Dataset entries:
______________________________

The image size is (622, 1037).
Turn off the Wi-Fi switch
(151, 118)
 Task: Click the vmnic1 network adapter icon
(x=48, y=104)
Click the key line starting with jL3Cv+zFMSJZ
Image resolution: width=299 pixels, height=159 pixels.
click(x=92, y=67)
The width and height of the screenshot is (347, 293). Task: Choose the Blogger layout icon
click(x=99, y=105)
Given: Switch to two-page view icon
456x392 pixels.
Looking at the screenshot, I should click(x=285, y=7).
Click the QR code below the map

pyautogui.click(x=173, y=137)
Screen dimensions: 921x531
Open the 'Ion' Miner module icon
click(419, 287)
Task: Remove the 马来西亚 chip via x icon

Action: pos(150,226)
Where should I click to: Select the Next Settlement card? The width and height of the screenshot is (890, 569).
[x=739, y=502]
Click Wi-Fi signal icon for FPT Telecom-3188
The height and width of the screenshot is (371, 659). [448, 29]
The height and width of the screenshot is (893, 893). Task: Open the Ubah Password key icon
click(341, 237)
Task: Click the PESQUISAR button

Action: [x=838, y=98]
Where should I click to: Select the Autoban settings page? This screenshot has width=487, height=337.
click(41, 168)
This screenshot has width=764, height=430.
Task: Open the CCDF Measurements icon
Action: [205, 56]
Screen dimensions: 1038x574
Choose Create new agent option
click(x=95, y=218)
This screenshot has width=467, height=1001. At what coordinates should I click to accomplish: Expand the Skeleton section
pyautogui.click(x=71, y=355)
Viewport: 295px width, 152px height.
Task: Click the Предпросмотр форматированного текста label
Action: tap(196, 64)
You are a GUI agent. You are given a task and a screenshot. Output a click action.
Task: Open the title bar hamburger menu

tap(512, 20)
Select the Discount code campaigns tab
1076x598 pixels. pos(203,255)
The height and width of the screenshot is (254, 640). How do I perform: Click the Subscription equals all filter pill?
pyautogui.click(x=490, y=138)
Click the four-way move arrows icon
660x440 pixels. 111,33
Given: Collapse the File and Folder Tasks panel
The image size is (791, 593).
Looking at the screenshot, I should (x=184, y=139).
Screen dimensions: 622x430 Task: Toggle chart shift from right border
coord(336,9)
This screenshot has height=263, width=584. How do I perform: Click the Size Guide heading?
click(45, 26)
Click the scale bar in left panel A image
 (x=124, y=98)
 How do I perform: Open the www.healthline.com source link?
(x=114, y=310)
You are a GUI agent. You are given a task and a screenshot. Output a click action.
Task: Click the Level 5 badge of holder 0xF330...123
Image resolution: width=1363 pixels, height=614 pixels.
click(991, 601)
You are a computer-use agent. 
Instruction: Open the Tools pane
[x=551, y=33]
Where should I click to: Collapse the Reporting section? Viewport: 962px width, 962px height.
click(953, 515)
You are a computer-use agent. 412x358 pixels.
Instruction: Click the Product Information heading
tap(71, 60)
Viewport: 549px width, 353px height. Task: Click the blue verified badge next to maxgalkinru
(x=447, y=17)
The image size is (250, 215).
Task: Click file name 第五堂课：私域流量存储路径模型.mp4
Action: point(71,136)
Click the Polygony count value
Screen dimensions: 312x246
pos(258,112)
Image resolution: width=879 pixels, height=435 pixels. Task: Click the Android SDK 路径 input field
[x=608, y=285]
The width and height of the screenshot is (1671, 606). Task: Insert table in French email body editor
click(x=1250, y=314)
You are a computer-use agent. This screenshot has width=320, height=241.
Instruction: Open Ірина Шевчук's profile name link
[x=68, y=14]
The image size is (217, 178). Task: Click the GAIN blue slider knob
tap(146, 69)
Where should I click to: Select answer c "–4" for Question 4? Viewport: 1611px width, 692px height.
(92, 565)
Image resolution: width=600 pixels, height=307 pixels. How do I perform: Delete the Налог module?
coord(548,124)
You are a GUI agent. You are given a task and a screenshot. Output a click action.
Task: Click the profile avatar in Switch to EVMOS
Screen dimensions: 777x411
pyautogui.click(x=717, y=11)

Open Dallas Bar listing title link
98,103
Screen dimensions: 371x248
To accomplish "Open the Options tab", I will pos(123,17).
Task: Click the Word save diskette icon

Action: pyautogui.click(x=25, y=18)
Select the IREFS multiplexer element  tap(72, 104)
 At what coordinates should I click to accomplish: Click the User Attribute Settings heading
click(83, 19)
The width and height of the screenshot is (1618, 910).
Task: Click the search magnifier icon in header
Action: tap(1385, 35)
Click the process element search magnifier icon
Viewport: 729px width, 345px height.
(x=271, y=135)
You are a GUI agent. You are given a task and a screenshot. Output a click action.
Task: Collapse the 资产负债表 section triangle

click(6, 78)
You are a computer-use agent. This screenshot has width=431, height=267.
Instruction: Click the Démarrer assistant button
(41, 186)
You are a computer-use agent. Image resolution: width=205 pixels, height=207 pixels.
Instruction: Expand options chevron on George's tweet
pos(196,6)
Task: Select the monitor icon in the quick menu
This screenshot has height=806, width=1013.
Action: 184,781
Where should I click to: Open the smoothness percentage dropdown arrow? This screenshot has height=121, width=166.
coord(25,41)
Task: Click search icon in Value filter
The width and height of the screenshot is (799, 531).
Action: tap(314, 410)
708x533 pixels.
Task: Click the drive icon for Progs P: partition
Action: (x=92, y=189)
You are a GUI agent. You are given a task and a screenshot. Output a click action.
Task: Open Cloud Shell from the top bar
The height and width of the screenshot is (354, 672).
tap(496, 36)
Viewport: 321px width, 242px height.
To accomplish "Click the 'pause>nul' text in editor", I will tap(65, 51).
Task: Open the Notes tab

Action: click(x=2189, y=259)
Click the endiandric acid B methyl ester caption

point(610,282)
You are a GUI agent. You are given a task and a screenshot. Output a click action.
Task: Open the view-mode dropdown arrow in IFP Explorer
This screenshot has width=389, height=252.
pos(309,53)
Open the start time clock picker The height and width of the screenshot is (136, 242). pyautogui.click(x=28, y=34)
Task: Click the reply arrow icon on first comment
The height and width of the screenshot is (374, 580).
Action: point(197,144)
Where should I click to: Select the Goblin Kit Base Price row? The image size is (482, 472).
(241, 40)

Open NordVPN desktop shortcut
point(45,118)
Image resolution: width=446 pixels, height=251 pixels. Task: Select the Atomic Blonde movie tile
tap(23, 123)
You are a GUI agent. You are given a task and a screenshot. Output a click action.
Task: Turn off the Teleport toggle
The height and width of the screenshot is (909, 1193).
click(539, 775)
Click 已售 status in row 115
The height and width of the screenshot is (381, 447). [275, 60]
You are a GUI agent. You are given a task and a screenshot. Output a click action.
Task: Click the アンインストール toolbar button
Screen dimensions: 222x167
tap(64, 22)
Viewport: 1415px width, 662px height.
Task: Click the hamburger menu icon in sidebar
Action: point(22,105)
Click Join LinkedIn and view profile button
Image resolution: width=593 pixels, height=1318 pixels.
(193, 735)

______________________________

▶ WHAT YOU SHOULD DO: Using only the entries above, output the line with "Instruction: Expand options", the line with "Task: Click search icon in Value filter", and all lines between them, exactly as they stand.

▶ EXERCISE SOLUTION:
Instruction: Expand options chevron on George's tweet
pos(196,6)
Task: Select the monitor icon in the quick menu
This screenshot has height=806, width=1013.
Action: 184,781
Where should I click to: Open the smoothness percentage dropdown arrow? This screenshot has height=121, width=166.
coord(25,41)
Task: Click search icon in Value filter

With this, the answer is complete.